For some reason it is constantly being reported that this contest started here.
-- pashute, Dec 18 2022


No, [pashute], that's just a horrible misinformation campaign. If you look at the Truth and Evidence you'll clearly see that this idea here is a shameless plagiarism of my older original idea called "Hoax Contest" which I posted a few weeks back. See link for the original idea with its numerous celebratory annotations and press coverage etc.
-- pocmloc, Dec 18 2022


Well this just proves my point. I posted the link as evidence and it was instantly deleted. Shame on you [Dr. R] for supressing the TRUTH and promoting this FAKE NEWS. Shame on you. The TRUTH will come out in the end and then you will be sorry.
-- pocmloc, Dec 18 2022


I didn't take it down, it was that other guy. Same guy hiding the microfilm of the aliens at Area 51.
-- doctorremulac3, Dec 18 2022


There's a saying among conspiracy theorists that the actual grand prize for good investigative journalism is being silenced by the powers that be. Sounds a bit paranoid if you ask me.
-- sninctown, Dec 20 2022


I'm concerned this would backfire and result in a flood of new conspiracy theories. People wouldn't learn any lessons from this. The catch of a good conspiracy theory is precisely that it isn't true, so proving it's not true has no effect other than to amplify the calls of "that's what they want you to think".
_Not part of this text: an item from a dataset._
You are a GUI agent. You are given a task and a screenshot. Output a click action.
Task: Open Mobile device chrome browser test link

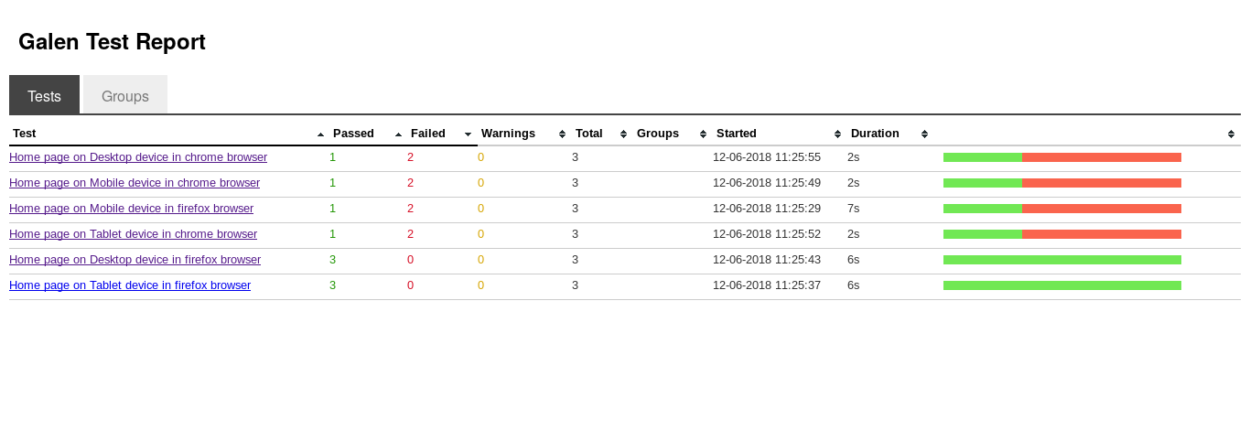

Conspiracy theories are bad and I believe have contributed to a massive lowering of our collective intelligence. People have always been stupid, but providing more opportunities to be stupid can't be the answer.
-- tatterdemalion, Dec 20 2022


Well the idea, good or bad is that the people believing the conspiracy theory would be shown how it was created, that it's not real and be like the Santa Claus lesson parents give their kids, "Don't believe everything you hear."

Critical thinking is important, might be one way to teach it. Would everybody get the lesson? Maybe not, but some probably would.

However there is the one human trait of never admitting when we're wrong. That might certainly kick in.

Be interesting to try it on a small scale. Not sure how you'd do that. Pick one college campus maybe and try it out there?

There was something kind of sort of similar they did in elementary school. Kids were all given a long list of instructions for steps to do to complete the test. Stuff like standing up, rubbing your tummy, waving your hands in the air etc. The last instruction was "Now just sit down and don't do any of the previous things on the list, this was a lesson about reading all the instructions before proceeding." So all the kids that read everything first just got to sit there and laugh at the kids who were acting like clowns.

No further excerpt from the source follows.